> [Collected data]
____
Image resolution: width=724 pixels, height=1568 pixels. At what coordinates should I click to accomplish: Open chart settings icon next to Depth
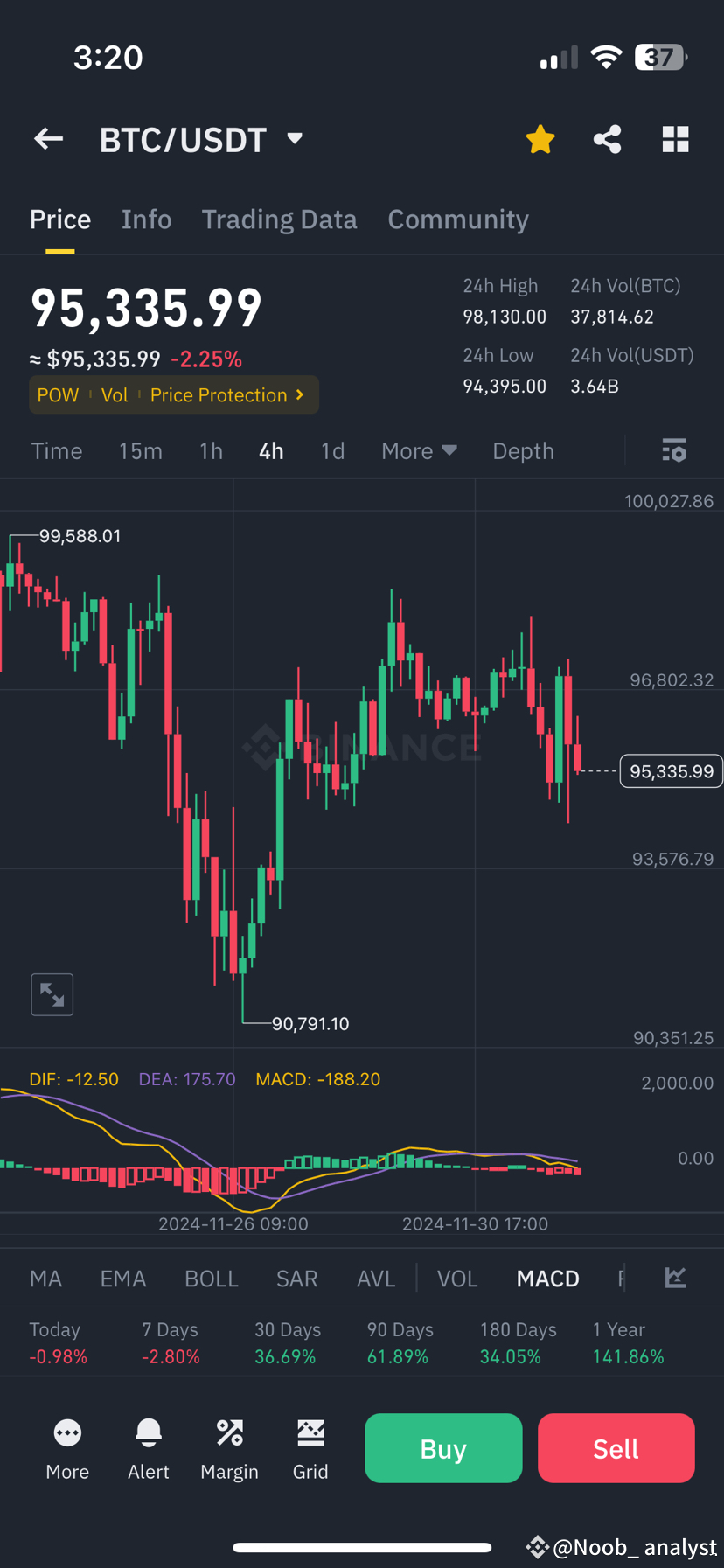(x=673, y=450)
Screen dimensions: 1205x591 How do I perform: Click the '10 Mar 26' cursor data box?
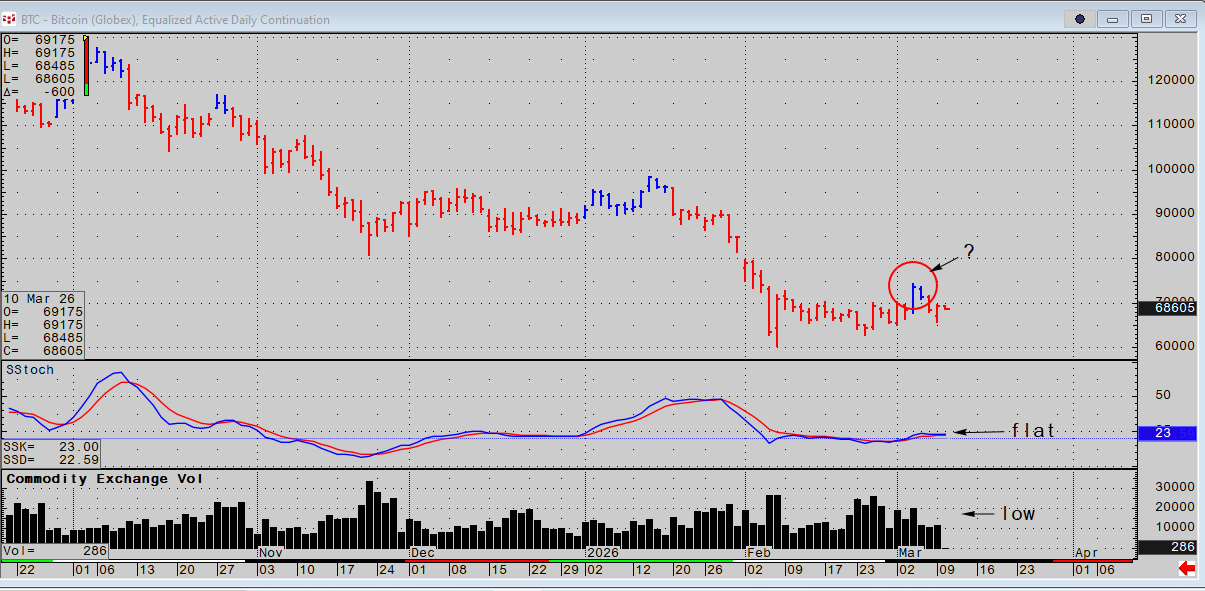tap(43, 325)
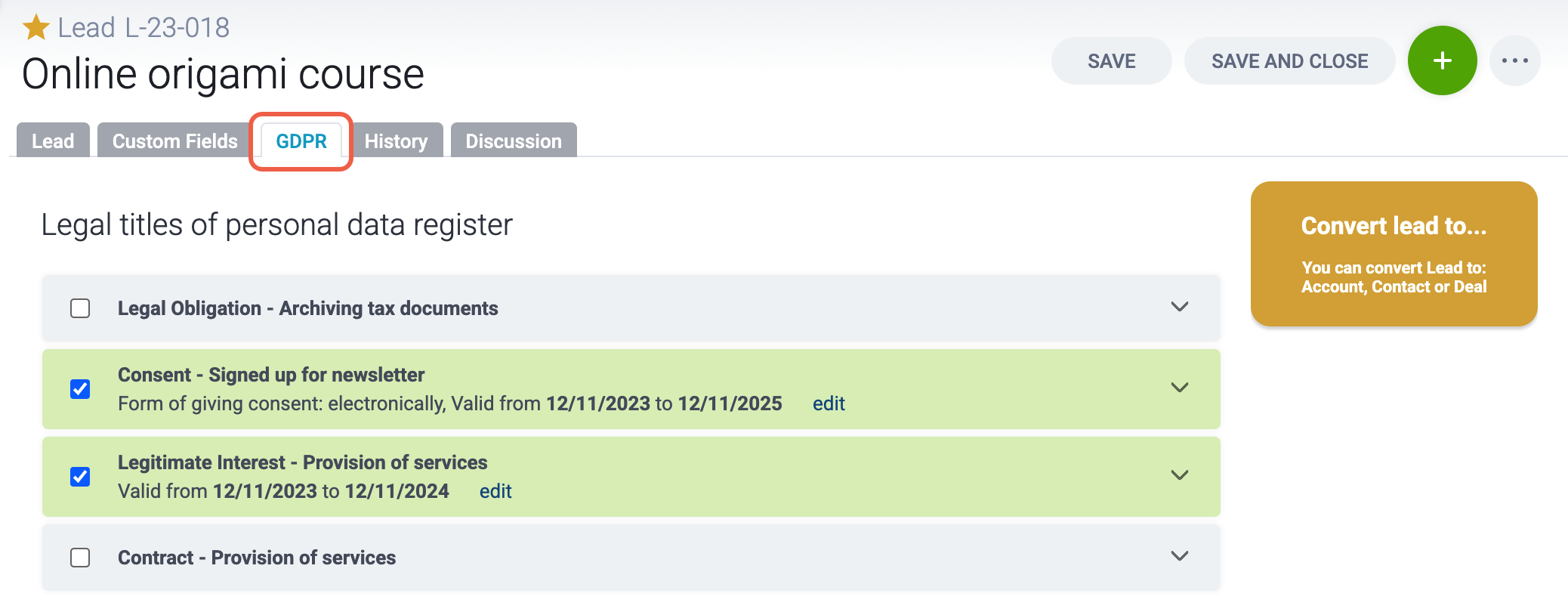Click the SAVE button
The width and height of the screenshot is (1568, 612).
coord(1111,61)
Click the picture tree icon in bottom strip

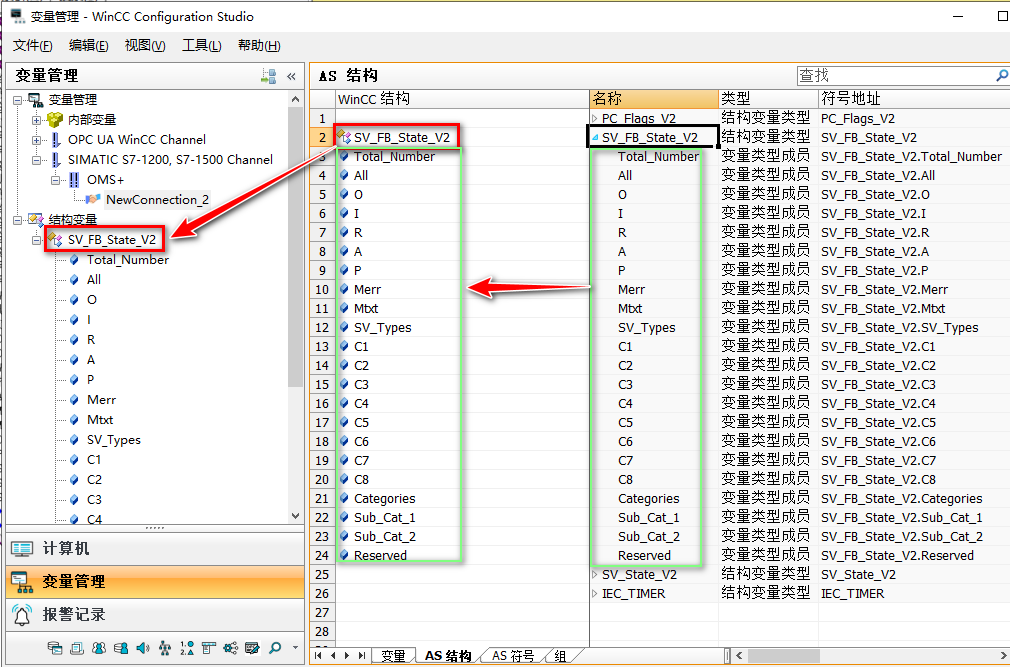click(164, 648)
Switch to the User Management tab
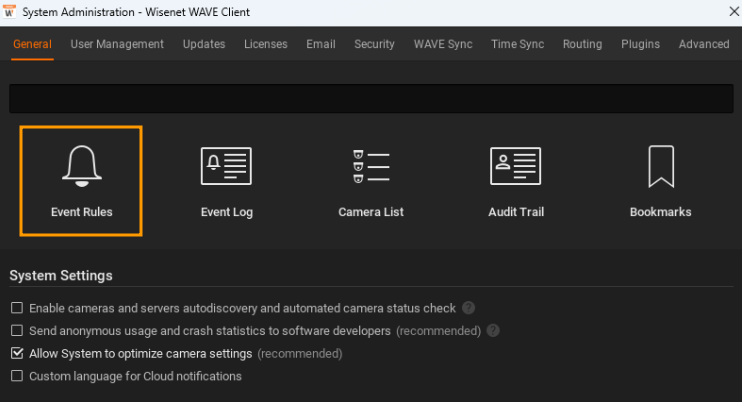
____
> [REQUIRED WORK] The lines to restate word for word run from the line that contains "Click the picture tree icon in bottom strip" through the end of the entries above, both ends included. Leave out all pictures and write nothing else.

> [WORKED SOLUTION]
Click the picture tree icon in bottom strip

click(164, 648)
Switch to the User Management tab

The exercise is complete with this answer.